# Instructions for the task
For the listing below, the answer is an exact retyping of the lines from the one with "Screen dimensions: 429x320" through the one with "The height and", both included, without pictures.

# Supplied material
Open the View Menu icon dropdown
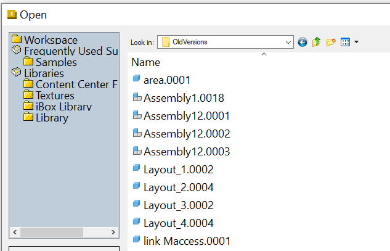The image size is (390, 251). tap(349, 42)
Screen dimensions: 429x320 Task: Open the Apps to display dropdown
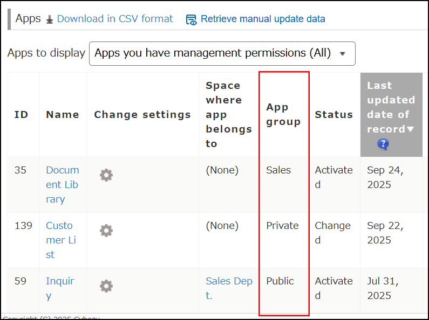point(222,53)
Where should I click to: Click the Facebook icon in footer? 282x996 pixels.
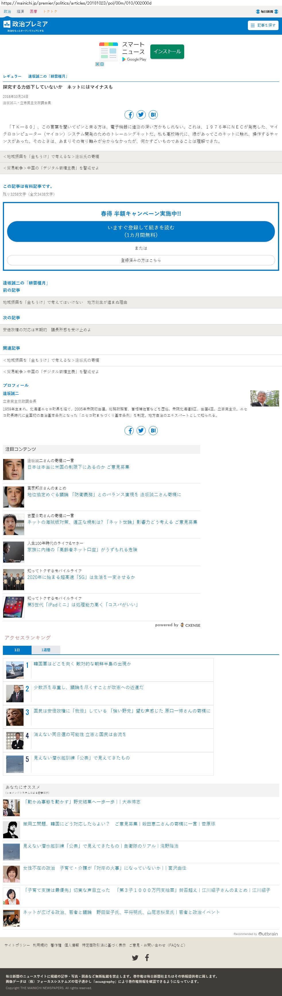[x=147, y=957]
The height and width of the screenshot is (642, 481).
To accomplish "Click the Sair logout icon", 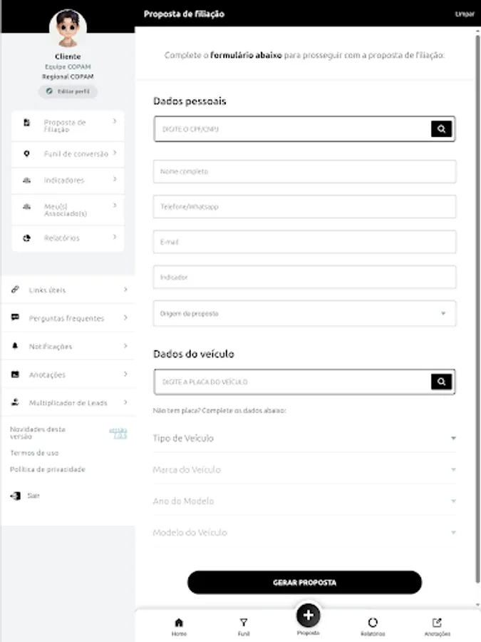I will tap(16, 495).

# Written response
Screen dimensions: 429x320 Task: Open the Apps to display dropdown
point(222,53)
Where should I click to: Click the Facebook icon in footer? 282x996 pixels.
[x=147, y=957]
The height and width of the screenshot is (642, 481).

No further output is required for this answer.